Sejenak aku berbicara sendiri, Pak Tateyama tak dapat dipercaya memberitahu rahasiaku.

“Gyaaaaaaaah!! Ke-ke-ke-kenapa kau memberitahunya!? Ti-ti-tidak, itu tidak benar ….!”

Game shooting online yang membunuh zombie, “DEAD BULLET -1989-”. Karena pelayanan dimulai sekitar setahun yang lalu, itu sekarang menjadi game FPS online terkemuka di Jepang karena respon yang luar biasa dari para penggunanya. Dan di game ini, aku adalah pemain yang telah menjadi pemain atas hanya empat jam setelah pertandingan dibuka

Meskipun aku bermain dengan gaya asli sejak pertandingan pertama dimulai, dan telah menjadi begitu terkenal dengan komunitas penggemar dengan beberapa ratus anggota, sebagian disebabkan karena sekelompok teman-temanku, Pak Tateyama satu-satunya yang tahu soal itu.

——Itu, hanya sampai beberapa saat yang lalu.

Aku sangat naif. Sambil mencari teman di dunia nyata aku bisa berbagi game yang sama dengannya, aku terpikat oleh guru ini dan berbicara santai denganna, tapi aku membuat kesalahan yang besar.

Tentang seorang cewek SMA akan mencampakkan semua tempat hiburan lainnya hanya untuk bermain game pembunuhan massal mengerikan. Yaitu “DEAD BULLET -1989-”.

Sejujurnya, jika aku tahu teman sekelas perempuanku begitu kecanduan,  pada tingkat di mana aku akan sangat terkejut sendiri.

Tapi jika diketahui oleh teman sekelas ….

“Takane, itu luar biasa! Nomor dua nasional!? Itu sangat keren! Kenapa kau tidak mengatakan apapun hingga sekarang? Hei, apakah menyenangkan?”

Sepenuhnya aku sedang mengalami konflik di kepalaku, reaksi Haruka sudah jauh mudah menerima dari yang aku duga, dan sebenarnya sangat positif, seolah-olah ia ingin tahu lebih banyak

Tidak, begitu karena dia tidak tahu sifat sebenarnya dari game ini. Jika dia mencobanya, dia pasti mengatakan sesuat seperti, “Uwah lol 

Meski kau seorang cewek, kau suka jenis game yang berlumuran darah? Menyeramkan lolol menjauhlah dariku lololol”.
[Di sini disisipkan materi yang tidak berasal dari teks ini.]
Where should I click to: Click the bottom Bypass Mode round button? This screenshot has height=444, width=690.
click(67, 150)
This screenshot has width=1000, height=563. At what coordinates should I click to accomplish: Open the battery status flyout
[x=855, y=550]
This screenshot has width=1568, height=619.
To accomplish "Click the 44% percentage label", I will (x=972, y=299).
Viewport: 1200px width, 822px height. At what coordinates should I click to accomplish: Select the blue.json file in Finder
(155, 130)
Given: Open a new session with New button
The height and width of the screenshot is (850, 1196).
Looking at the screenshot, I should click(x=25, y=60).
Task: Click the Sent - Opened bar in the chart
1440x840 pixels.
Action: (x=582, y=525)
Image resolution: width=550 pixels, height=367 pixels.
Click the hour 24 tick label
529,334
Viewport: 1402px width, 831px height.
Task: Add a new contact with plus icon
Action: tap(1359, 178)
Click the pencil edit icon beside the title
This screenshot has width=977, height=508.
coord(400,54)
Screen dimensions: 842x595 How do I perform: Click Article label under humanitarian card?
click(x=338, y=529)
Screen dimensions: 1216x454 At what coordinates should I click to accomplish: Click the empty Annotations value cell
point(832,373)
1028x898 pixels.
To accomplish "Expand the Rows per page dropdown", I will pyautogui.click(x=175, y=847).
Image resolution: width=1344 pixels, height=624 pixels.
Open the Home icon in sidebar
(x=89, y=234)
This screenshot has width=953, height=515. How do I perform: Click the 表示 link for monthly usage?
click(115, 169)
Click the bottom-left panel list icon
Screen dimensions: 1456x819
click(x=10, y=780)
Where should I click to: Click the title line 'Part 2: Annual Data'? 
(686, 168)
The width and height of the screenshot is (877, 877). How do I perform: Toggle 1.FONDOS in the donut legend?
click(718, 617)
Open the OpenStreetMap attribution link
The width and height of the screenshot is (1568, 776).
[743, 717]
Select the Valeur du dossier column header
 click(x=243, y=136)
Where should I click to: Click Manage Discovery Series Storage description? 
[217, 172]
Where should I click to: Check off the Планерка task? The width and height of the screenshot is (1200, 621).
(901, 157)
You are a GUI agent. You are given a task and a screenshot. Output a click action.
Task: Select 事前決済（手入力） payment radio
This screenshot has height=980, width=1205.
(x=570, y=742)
Aku menatap kembali mata yang tak berdosanya Haruka, Pak Tateyama mendadak tertawa terbahak-bahak dan mengatakan sesuatu yang sangat menggelikan.

“Bukankah bagus, Takane? Kau sedang mencari teman untuk bermain bersama, bukan begitu? Game itu tidak cocok untukku, jadi kenapa kau tak mengajak Haruka?”

“Apa!? Ap-Apa yang kau katakan!? Bukan berarti aku sering bermain ….”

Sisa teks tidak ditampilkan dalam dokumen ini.